Canada Braces for Economic Storm as U.S. Tariffs Threaten Deep Recession

Ottawa, April 17, 2025: Canada’s central bank has sounded the alarm, warning of a looming deep recession as trade tensions with the United States escalate. The Bank of Canada held its key interest rate at 2.75 percent—the first pause after seven consecutive cuts—citing uncertainty caused by U.S. tariffs and the threat of a prolonged global trade war.

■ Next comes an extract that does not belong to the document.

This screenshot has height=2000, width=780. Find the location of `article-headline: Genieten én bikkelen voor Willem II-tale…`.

Governor Tiff Macklem acknowledged the gravity of the moment, calling it a “once-in-a-century economic shock.” He admitted the central bank could not offer reliable forecasts and instead laid out two stark scenarios. In the best-case outcome, tariffs are gradually rolled back through negotiation, leading to moderate growth and low inflation. The worst-case: a trade war that plunges Canada into a prolonged recession, with inflation spiking to 3.5 percent by mid-2026.

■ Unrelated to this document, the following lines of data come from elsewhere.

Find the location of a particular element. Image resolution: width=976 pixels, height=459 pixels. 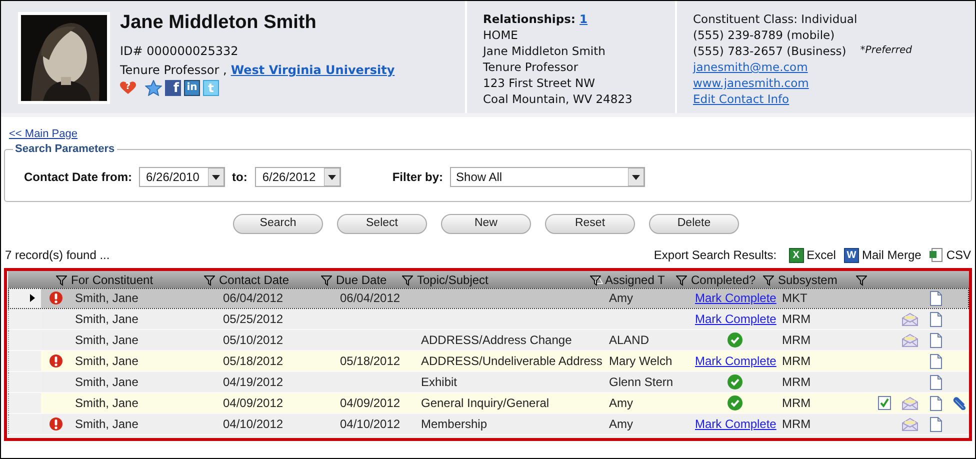

column-header: Topic/Subject is located at coordinates (452, 280).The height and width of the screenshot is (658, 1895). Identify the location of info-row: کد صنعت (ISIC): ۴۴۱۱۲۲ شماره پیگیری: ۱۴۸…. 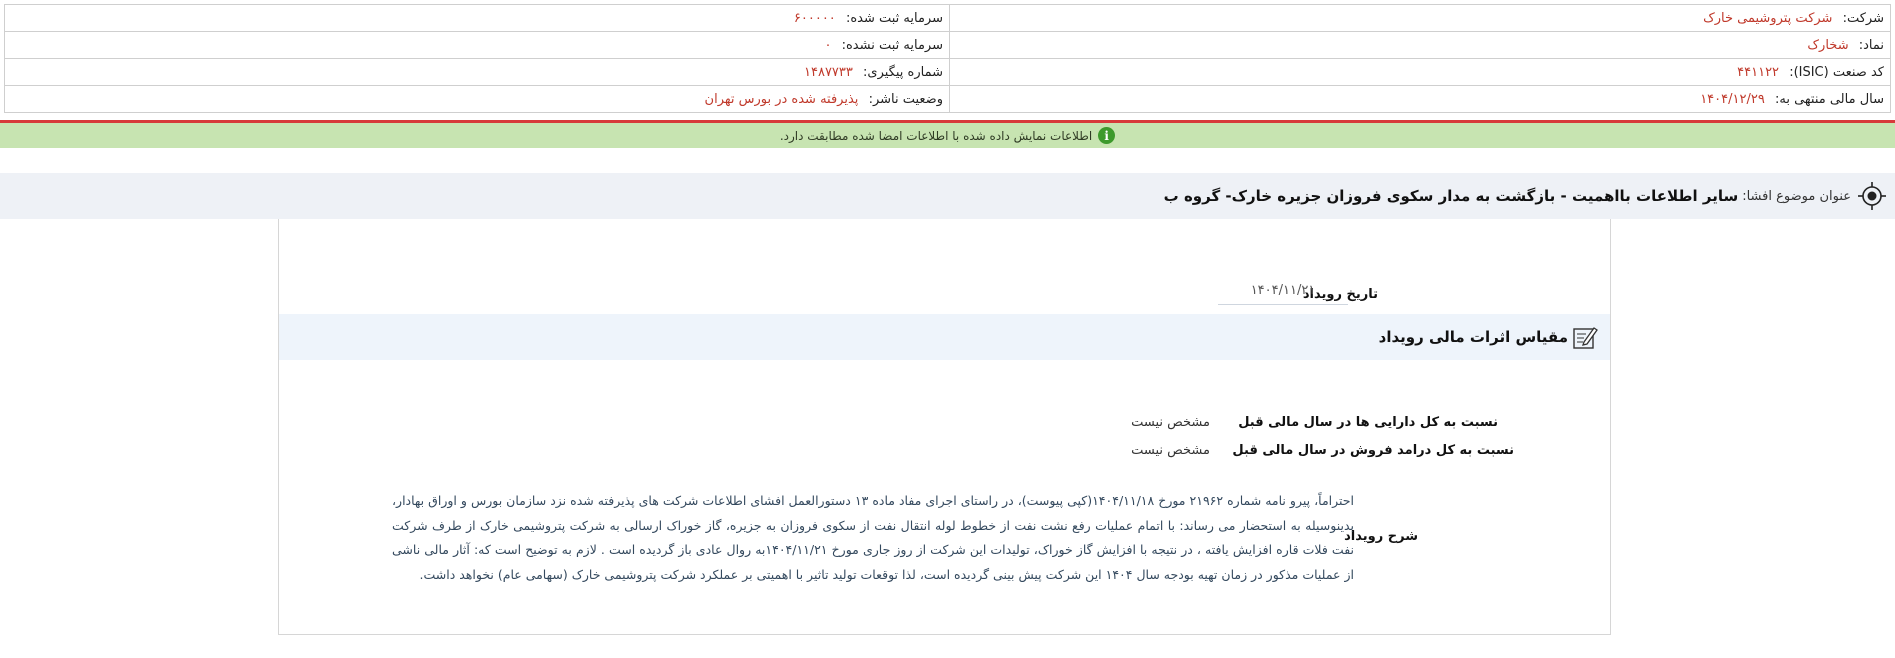
(948, 72).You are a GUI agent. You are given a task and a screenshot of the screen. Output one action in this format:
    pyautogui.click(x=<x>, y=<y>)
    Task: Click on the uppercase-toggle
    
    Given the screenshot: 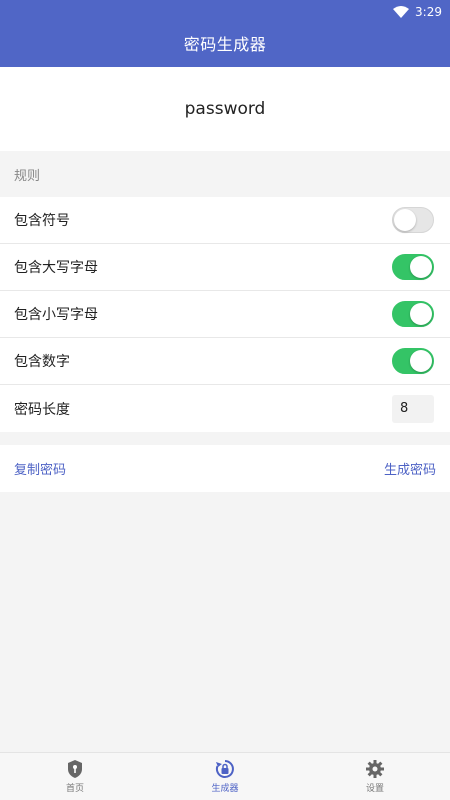 What is the action you would take?
    pyautogui.click(x=413, y=267)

The central bank said second-quarter GDP could stall or even shrink, following a modest 1.8 percent growth forecast in the first quarter. Consumer confidence and business investment have already been dented. Macklem emphasized that while inflation might dip to 1.5 percent in April, the path forward remains foggy. “We still do not know what tariffs will be imposed, whether they’ll be reduced or escalated, and how long all of this will last,” he said.

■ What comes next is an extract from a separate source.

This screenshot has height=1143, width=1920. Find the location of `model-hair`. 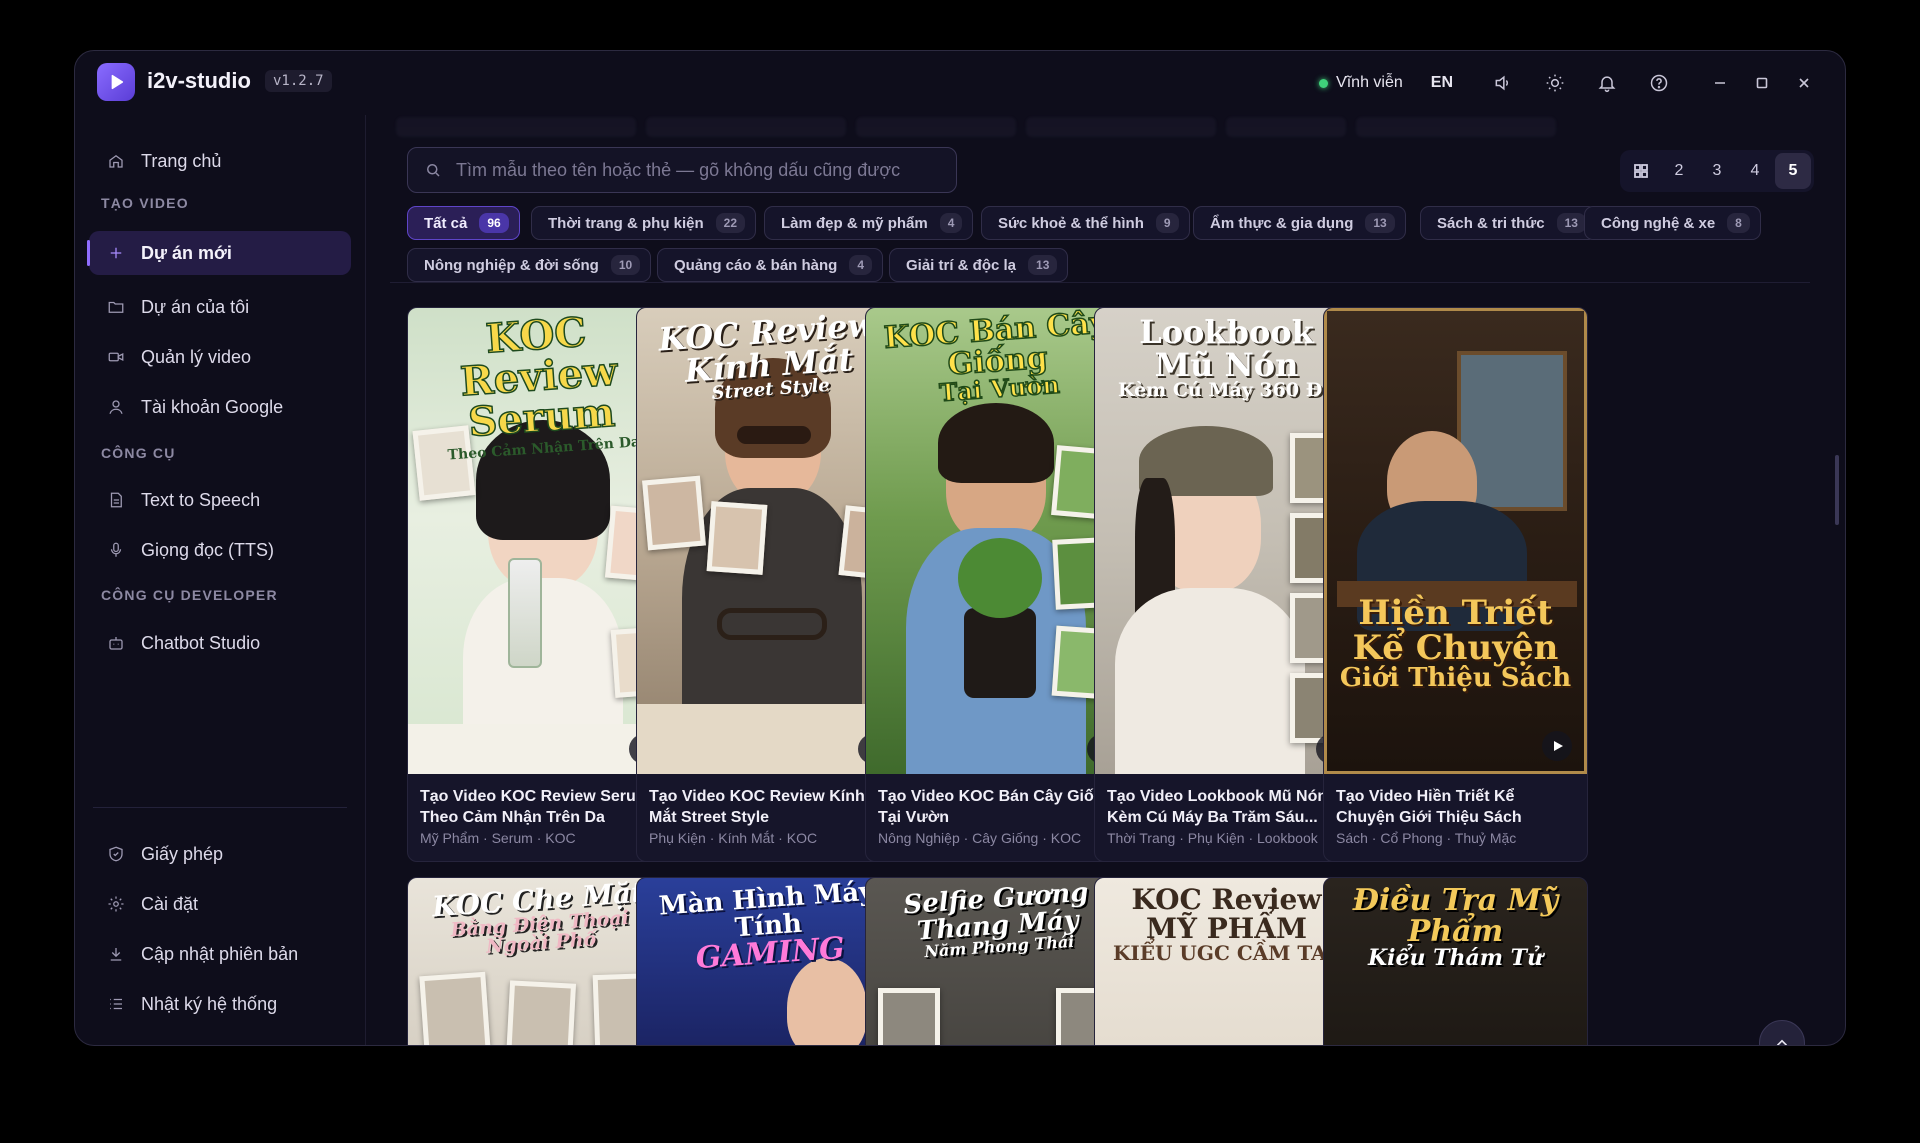

model-hair is located at coordinates (996, 443).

Meanwhile, the economic fallout has become a defining issue ahead of Canada’s federal election on April 28. Prime Minister Mark Carney has placed economic stability at the center of his campaign, positioning himself as a steady hand in uncertain times. But Conservative leader Pierre Poilievre has seized on the crisis to call for a change in leadership, accusing Carney of prolonging policies that failed to shield Canada from economic shock.

Economists believe further rate cuts are likely if the economy worsens. For now, the Bank of Canada is staying flexible. “The message here,” said Macklem, “is we have got to be adaptable.”